Movement of web Requests, right when the User makes the first http request to access Client app, till the Client App is able to serve the desired resource to the User.Between these two ends lies various other steps of the Workflow, which are all described, in details, below.
Different Url End Points, residing on either Client Apps or the Authorisation Server, are also described below.
- User to Clien App - End User via User-agent, like Browser makes a request to access Client App.
- Client App to User - Client App sends back a Authentication Url to the user. This Authentication Url which can also be referred to as 'Authorisation End Point' , is a Url to the Authorisation server, which resides on the OAuth Server and is used to Authenticate the Credential of User i.e User login and Password on the Resource Server. Client Apps maintain these End Points, pre downloaded, perhaps through Resource Server's OAuth Documentation page.
- User to Authorisation Server - User , via the user-agent, accesses the 'Authorisation End Point' given to it by the Client App. This Request goes to the Authorisation Server, which then serves a Login page to the User, and asks User to enter its Login Username and Password. These are User's private credentials, which the User uses to access its resources on the Resource Server. At this point, to ensure complete security, User must verify that the login page is indeed served by its Resource Server, and not by some malicious website which can steal away its Credentials. This interaction necessarily involves TLS( Transport layer security ). Needless to say, that authentication of user credentials also involves a interaction between Authorisation Server and Resource Server. This interaction between the two serves is out of the scope of the OAuth 2.0 Specifications.
- Authorisation Server to user-agent to Client App - Authorisation server, on successful validation of User Credentials, redirects user-agent to a Redirect Url on the Client App. This Redirect Url can be referred to as 'Redirection End Point' and it resides on the Client App. This Redirect Url is an already Registered Url during Client App Registration ( see Client Registration ). The Authorisation server appends a Query paramter 'code' to the pre Registered Redirection Url of the Client. Client ( on redirection via the user-agent ) recives this 'code', which serves as an indicator to the Client that User had been successfully authenticated. This can be referred to as 'Authorisation Code'. If the User authentication fails, the redirect url then would contain different query parameters like 'error'' and 'error_description'.
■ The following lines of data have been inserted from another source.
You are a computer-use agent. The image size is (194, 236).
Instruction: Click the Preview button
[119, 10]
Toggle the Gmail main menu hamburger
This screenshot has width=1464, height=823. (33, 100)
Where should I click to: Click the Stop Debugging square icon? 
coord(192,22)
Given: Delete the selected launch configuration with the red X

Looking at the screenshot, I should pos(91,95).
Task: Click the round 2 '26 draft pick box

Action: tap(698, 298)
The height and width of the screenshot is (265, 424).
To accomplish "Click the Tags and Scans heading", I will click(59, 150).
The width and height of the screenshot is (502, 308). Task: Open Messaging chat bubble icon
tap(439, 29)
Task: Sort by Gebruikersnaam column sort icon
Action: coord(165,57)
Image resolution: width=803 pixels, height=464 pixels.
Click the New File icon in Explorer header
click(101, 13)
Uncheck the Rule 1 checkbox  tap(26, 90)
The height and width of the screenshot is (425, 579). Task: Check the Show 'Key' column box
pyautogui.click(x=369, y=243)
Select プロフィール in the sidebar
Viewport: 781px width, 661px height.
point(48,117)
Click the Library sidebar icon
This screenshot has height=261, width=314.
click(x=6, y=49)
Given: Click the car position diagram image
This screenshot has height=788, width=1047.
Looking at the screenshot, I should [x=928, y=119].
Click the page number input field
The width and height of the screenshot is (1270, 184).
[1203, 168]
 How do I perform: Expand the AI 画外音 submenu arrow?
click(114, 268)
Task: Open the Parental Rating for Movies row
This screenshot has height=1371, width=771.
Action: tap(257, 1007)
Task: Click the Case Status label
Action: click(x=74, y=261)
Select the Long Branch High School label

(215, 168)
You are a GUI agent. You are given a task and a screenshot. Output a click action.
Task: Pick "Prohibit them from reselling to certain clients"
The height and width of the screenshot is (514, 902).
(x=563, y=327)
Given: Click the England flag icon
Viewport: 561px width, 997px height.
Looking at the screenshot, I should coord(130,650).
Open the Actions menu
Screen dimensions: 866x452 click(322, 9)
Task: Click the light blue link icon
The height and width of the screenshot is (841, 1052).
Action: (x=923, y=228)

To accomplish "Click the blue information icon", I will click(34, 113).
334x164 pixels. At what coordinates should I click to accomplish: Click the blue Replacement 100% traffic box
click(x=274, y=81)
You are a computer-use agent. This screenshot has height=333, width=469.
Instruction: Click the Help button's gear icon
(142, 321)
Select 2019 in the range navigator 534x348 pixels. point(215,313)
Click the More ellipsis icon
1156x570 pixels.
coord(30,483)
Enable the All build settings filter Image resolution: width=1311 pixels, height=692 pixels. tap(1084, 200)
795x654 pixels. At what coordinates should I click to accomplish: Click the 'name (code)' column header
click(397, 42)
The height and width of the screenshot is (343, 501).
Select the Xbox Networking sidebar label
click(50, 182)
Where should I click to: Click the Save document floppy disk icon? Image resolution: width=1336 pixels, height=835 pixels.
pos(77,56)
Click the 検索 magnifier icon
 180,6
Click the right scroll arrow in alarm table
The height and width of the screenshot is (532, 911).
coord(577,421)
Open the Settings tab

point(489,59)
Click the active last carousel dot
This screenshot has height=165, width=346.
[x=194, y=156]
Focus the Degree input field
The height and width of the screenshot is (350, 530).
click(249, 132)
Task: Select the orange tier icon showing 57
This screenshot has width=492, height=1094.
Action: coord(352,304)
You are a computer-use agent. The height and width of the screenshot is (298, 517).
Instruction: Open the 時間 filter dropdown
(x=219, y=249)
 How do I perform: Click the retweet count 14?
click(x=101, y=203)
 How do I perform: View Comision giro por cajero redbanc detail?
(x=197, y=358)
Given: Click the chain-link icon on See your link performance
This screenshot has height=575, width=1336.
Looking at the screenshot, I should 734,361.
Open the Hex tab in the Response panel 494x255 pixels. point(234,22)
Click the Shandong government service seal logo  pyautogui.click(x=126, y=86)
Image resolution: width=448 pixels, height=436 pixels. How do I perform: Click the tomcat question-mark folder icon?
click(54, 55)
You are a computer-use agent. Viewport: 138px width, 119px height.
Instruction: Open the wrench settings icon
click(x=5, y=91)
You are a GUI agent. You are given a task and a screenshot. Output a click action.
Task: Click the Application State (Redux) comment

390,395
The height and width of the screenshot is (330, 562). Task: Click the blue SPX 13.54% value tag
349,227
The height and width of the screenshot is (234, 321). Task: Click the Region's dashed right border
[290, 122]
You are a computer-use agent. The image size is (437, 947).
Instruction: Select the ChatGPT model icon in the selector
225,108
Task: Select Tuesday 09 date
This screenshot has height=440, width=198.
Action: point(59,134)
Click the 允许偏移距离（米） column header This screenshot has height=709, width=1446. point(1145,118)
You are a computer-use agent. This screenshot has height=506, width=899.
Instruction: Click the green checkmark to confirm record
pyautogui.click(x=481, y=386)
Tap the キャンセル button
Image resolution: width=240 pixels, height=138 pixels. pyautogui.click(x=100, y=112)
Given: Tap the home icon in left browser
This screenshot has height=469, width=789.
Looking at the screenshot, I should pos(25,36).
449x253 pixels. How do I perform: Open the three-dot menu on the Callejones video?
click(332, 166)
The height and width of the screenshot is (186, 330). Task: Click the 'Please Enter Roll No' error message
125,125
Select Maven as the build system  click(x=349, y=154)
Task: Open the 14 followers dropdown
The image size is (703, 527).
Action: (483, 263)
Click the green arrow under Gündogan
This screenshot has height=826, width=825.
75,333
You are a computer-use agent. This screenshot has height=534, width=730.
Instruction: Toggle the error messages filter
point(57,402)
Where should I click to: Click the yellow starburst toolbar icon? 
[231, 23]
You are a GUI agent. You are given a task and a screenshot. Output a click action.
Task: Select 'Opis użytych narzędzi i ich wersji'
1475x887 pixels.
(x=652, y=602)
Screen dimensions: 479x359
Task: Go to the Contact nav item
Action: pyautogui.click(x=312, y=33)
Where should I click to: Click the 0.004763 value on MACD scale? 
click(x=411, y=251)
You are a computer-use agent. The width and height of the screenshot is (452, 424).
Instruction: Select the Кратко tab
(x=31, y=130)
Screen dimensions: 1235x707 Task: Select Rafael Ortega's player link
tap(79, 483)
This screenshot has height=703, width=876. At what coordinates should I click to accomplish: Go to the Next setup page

- Client App to Authorisation Server - After successfully procuring the 'Authorisation code' , client exchanges this code for an 'Access Token'. For this the Client submits ( POST ) 'Authorisation Code' along with the 'Client Id' and 'Client Secret' ( these client_id and client_secret keys were received by the Client during Client Registration ). This submission of the authorisation code, client id and client secret is directed to an Url which can be referred to as 'Token End Point', which resides on the Authorisation Server. The Authorisation Server, upon validating the Client code, id and secret, responds with an 'Access Token'. This interation, again, necessarily involves TLS ( Transport layer security ).
- Client to Resource Server - Client now uses 'Access Token' to access Resources ( requested by the User ) on the Resource server. This 'Access Token' serves as an indicator to both, a valid User Authentication as well as a Authorised Access of resources by the Client. Access Token is confined within the scope of the Client app and is not exposed to the user-agent. Steps 7, 8, 9, 10, 11 portrayed in the above pictorial representation, demonstrates, different user requests to the Client App which are served by the Client app with the use of 'Acccess Token', wherein this 'access token' is exchaged between the Client App and the Resource Server with every http request.